Efficient Training for Visual Tracking with Deformable Transformer
This work addresses efficiency issues in visual object tracking for real-world applications, representing an incremental improvement over existing methods.
The paper tackles the problem of resource-intensive training and inference in Transformer-based visual tracking models by introducing DETRack, which uses a deformable transformer decoder and novel training techniques to reduce GFLOPs and training epochs, achieving 72.9% AO on GOT-10k with only 20% of the baseline training epochs.

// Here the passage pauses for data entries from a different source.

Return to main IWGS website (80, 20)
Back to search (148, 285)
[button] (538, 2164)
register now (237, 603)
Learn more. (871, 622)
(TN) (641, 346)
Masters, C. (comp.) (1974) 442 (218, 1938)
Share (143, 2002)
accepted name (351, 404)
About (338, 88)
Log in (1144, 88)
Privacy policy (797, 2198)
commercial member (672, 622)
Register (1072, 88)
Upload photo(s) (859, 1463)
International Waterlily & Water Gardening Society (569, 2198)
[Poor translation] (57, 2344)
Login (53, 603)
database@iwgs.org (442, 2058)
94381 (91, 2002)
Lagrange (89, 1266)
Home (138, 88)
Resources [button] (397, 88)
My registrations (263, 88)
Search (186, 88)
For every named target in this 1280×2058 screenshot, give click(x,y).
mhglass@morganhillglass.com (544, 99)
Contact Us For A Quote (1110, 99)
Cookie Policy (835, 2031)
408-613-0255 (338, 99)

Recent Transformer-based visual tracking models have showcased superior performance. Nevertheless, prior works have been resource-intensive, requiring prolonged GPU training hours and incurring high GFLOPs during inference due to inefficient training methods and convolution-based target heads. This intensive resource use renders them unsuitable for real-world applications. In this paper, we present DETRack, a streamlined end-to-end visual object tracking framework. Our framework utilizes an efficient encoder-decoder structure where the deformable transformer decoder acting as a target head, achieves higher sparsity than traditional convolution heads, resulting in decreased GFLOPs. For training, we introduce a novel one-to-many label assignment and an auxiliary denoising technique, significantly accelerating model's convergence. Comprehensive experiments affirm the effectiveness and efficiency of our proposed method. For instance, DETRack achieves 72.9% AO on challenging GOT-10k benchmarks using only 20% of the training epochs required by the baseline, and runs with lower GFLOPs than all the transformer-based trackers.